*WORK ITEM:* Would you transcribe the records below from the line with "You are a computer-use agent." to the line with "751x374 pixels.", ends included, exactly and with nothing more, leaving the pictures out?

*INPUT:*

# # #

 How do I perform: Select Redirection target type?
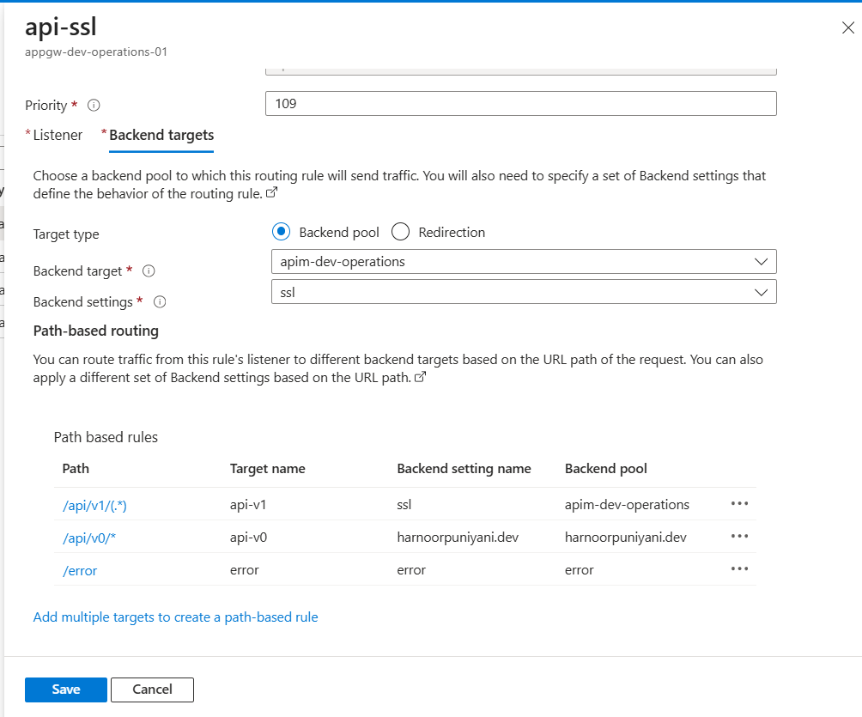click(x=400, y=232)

# # #

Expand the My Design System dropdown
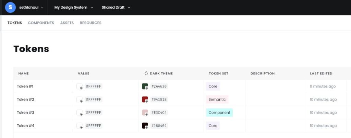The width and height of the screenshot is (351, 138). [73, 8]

# # #

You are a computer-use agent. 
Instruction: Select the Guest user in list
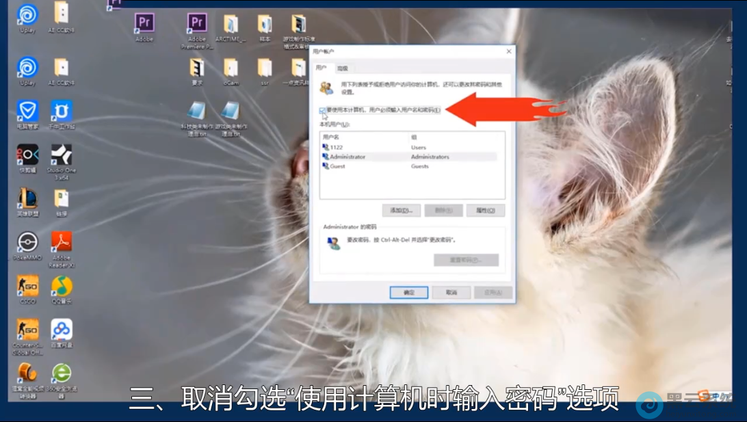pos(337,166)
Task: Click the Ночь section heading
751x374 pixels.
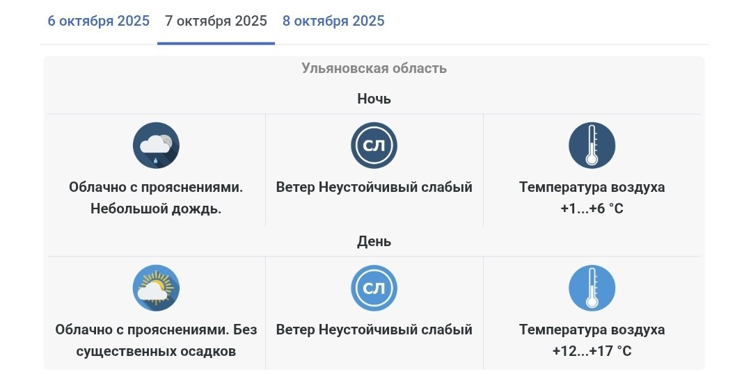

# # #

*SOLUTION FOR THIS EXERCISE:*
You are a computer-use agent. 
Instruction: Select the Guest user in list
pos(337,166)
Task: Click the Ночь section heading
751x374 pixels.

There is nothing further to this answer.